Recorded data =>

☆ ☆ ☆ ☆

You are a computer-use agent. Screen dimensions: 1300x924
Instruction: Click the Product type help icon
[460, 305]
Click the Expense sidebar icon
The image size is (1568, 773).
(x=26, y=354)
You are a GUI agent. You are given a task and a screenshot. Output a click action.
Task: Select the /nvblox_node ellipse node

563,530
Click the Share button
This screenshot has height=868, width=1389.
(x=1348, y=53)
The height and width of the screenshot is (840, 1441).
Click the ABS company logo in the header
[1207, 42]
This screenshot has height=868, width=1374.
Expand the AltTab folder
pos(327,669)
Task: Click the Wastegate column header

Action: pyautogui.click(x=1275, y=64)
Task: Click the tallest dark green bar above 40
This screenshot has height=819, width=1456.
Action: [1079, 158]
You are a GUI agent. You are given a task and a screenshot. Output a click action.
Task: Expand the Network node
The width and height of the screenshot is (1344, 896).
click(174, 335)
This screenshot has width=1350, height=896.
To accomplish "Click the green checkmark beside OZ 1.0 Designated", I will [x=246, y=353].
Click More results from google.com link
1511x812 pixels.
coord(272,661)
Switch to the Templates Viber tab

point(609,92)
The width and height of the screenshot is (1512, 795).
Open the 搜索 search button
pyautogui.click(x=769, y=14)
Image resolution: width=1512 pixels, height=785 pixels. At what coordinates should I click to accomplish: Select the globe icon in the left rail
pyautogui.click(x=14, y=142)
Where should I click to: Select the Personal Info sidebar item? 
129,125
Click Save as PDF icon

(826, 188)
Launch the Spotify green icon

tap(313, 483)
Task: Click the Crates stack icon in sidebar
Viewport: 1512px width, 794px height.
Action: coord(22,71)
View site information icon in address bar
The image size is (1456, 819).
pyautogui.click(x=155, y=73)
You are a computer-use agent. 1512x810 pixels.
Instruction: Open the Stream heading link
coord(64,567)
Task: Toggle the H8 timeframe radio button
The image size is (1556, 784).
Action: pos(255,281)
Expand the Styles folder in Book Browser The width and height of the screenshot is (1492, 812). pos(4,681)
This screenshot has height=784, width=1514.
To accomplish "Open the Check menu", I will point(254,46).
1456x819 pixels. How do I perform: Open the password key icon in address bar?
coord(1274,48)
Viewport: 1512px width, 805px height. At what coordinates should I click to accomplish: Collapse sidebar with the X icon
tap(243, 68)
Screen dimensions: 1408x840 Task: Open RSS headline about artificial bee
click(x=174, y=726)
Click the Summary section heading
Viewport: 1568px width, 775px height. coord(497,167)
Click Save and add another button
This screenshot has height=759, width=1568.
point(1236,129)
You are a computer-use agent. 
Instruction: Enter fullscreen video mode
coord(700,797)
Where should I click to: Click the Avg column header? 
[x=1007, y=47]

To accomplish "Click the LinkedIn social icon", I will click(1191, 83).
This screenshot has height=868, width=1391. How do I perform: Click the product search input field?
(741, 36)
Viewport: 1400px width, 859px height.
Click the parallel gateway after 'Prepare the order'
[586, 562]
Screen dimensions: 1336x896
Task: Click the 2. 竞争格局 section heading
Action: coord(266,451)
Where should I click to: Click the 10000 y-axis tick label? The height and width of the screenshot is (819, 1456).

☆ ☆ ☆ ☆

Assignment => Reply with the number of lines in the data that include the string "computer" and nothing else.

Response area => 3